Неожиданный актерский успех Люки как будто свидетельствует о том, что метод К.С. Станиславского применим и в кино, хотя создатель знаменитой «системы» изначально изобрел его для театральной сцены. И действительно, эпизоды съемок в Венеции, где Люка страдает из-за измены Ривуара, иллюстрируют основной прием Станиславского: режиссер придавал особую важность личной памяти актеров в создании необходимого для роли эмоционального состояния. У Одоевцевой чувства героини выглядят на экране правдоподобно именно потому, что они совпадают с переживанием актрисой ее личной трагедии:
Она говорит слова, которые должна говорить по роли, она делает жесты, которым ее обучили, так, как при Тьери, только хуже еще, гораздо хуже. […] Она говорит: «Я умираю оттого, что слишком люблю тебя, Жак». И вдруг чувствует, что это действительно правда, что она умирает от любви, что все слова, которые она говорит, ей сейчас действительно необходимо сказать, что она говорит их сознательно. […] Она падает на диван, она сбрасывает подушки на пол, она плачет. Настоящие слезы текут по ее лицу. […] И вдруг от фальшивых слов роли, которые она говорит на плато такому же актеру, как она, она чувствует, что действительно хочет, действительно может умереть (566 – 567).
«Настоящие слезы», которыми Люка сопровождает «фальшивые слова роли», задают параметры мира Одоевцевой, где мелодрама и трагедия, реальность и вымысел, жизнь и смерть находятся в неразрывном единстве. Ее роман является попыткой и продемонстрировать поверхностность современной массовой культуры, самым ярким воплощением которой является отражающая поверхность киноэкрана, и проникнуть за этот мерцающий слой, чтобы показать извечную драму любви и предательства. Амбивалентность становится структурным принципом «Зеркала»: всё в тексте обладает внутренней двойственностью, будто каждого персонажа, предмет и явление сопровождает его зеркальное отражение. Если роман этот действительно можно прочесть как своеобразную реплику Одоевцевой в дискуссии русских эмигрантов о кинематографе[435]

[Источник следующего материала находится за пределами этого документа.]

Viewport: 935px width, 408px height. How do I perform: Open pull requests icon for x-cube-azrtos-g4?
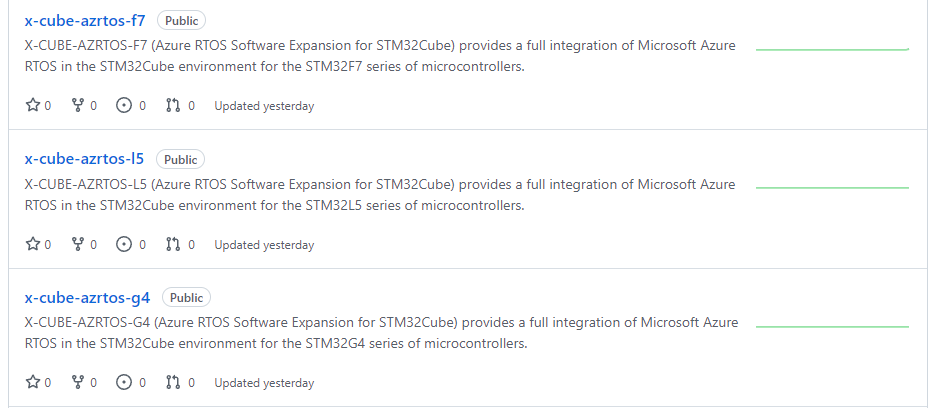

, остается непонятным, на чьей стороне симпатии автора. Интерпретируя «Зеркало» как критику «искусственных, стеклянных улыбок, цветов и запахов» киноподобной реальности, критики не оценили многослойность текста Одоевцевой, в котором подчеркивается как иллюзорность экранных мелодрам, так и способность кино к передаче подлинного человеческого чувства.